Le poulet du dimanche que nous mangeons n’est pas tout-à-fait le même que celui que nos grand-parents servaient. Et nos poules sont devenues bien plus productives, se transformant en super-pondeuses. En un peu plus de 70 ans, la taille moyenne d’un poulet de chair a quadruplé, selon une étude de l’Université d’Alberta au Canada. Les fragiles volailles sont devenus de gros poulets ! A 56 jours, un poulet pesait environ 900g en 1940. Actuellement, il pèse 4 kg.
Tout ce poids est pris à la vitesse de l’éclair : on abat aujourd’hui un poulet au bout de 40 jours. A l’époque, il fallait attendre 4 mois. Et tout cela nous coûte moins cher.

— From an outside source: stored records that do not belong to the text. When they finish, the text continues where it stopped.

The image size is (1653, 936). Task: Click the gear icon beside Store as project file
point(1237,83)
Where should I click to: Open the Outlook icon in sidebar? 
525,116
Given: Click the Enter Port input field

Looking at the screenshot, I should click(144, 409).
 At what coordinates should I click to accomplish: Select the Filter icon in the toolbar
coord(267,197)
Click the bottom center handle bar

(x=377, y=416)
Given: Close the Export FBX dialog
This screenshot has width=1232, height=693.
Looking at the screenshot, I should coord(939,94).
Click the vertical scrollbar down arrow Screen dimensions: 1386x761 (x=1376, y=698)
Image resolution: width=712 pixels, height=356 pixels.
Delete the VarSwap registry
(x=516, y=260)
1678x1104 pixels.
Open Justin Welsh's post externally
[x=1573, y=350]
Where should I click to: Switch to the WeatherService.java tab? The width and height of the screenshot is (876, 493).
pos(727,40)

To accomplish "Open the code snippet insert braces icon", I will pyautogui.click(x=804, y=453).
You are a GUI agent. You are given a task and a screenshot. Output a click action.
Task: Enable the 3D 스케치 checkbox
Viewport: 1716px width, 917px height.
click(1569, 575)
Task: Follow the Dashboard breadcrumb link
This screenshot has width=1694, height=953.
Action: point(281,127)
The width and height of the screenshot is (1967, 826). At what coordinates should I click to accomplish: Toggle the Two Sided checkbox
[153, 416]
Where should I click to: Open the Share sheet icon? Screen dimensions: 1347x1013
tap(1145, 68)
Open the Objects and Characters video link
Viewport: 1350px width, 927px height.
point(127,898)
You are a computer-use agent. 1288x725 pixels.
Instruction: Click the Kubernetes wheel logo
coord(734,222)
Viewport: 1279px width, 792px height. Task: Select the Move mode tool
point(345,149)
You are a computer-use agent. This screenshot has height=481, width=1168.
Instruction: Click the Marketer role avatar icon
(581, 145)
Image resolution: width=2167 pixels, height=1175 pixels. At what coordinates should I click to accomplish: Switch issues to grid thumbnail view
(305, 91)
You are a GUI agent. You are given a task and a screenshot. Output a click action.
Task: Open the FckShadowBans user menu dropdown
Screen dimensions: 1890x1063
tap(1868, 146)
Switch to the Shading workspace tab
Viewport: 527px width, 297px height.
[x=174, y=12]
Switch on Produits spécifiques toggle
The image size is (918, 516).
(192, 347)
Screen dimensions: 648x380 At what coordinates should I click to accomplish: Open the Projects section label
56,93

Coeurs fragiles et maladies
Comment est-on parvenu à un tel résultat ? Grâce à un concours organisé aux Etats-Unis, au sortir de la seconde guerre mondiale. Le but ? Fournir à une population en plein boom des protéines bon marché tout en développant le secteur de l’industrie agro-alimentaire. La majorité de nos poulets actuels sont ainsi issus de cette sélection génétique poussée depuis 1946.
A cette sélection génétique s’ajoute un traitement spécifique pour favoriser leur croissance rapide. Les volailles sont nourries avec des aliments riches en protéines, comme le maïs et le soja, 23 heures par jour environ. Un système lumineux interrompt leur cycle de sommeil.
Cela ne se fait pas sans mal : nos gros poulets d’élevage ont un coeur et des pattes fragiles à cause de leur poids, et souffrent de nombreuses maladies. Richard Thomas, spécialiste de l’archéologie avicole à l’Université de Leicester au Royaume-Uni, affirme qu’en dehors de cet environnement contrôlé, ces oiseaux ne survivraient pas. Ils sont génétiquement prédisposés à s’appuyer sur la technologie agricole. « Il n’y a rien de normal pour ces animaux. Les questions éthiques sont énormes. Vous faites grandir un autre être vivant juste pour le tuer, pour votre propre consommation. »
200 000 poulets dans une ferme bretonne
Ces volailles obèses en un rien de temps ont conquis le monde et nos assiettes. En France, chaque année, environ 800 millions de poulets sont abattus ; 83 % d’entre eux n’ont jamais accès à l’extérieur. En moyenne, les Français consomment 17,4 kilos de viande de poulet par an et par personne, le plus souvent dans des plats préparés, des sandwichs, du fast-food, etc.
Pour répondre à cette demande, les élevages s’agrandissent. Ainsi, dans le Morbihan, une ferme-usine élèvera bientôt près de 200 000 poulets (contre 40 000 actuellement). Il y aura entre 25 et 35 poulets par m2, ce qui représente moins d’une feuille A4 par poulet. Et bien sûr, aucun accès au plein air.
Poules productives
Si les poulets ont grossi, les poules sont devenues de super-pondeuses : la petite poule rousse, qu’on considère comme LA poule traditionnelle, ponds jusqu’à 320 œufs par an. C’est 2 fois plus qu’en 1950, où les meilleures races de pondeuses arboraient des moyennes de 160 à 180 œufs par an.
Pour atteindre ce cap, ces volatiles ont été transformés dans les années 60 pour ne plus couver ni muer normalement. Quelques chiffres très parlants illustrent l’étendue de ce marché lucratif : 111 milliards d’œufs ont été produits en Europe en 2016, dont 15 milliards en France.
En rédigeant cet article, j’ai commencé à regarder mon poulet rôti d’un autre œil. Mais que puis-je faire ? Préférer le bio et les élevages en plein air, que ce soit pour les œufs (ici des conseils pour bien choisir) ou les poulets (voir notre guide du bon poulet) ou opter pour des protéines végétales.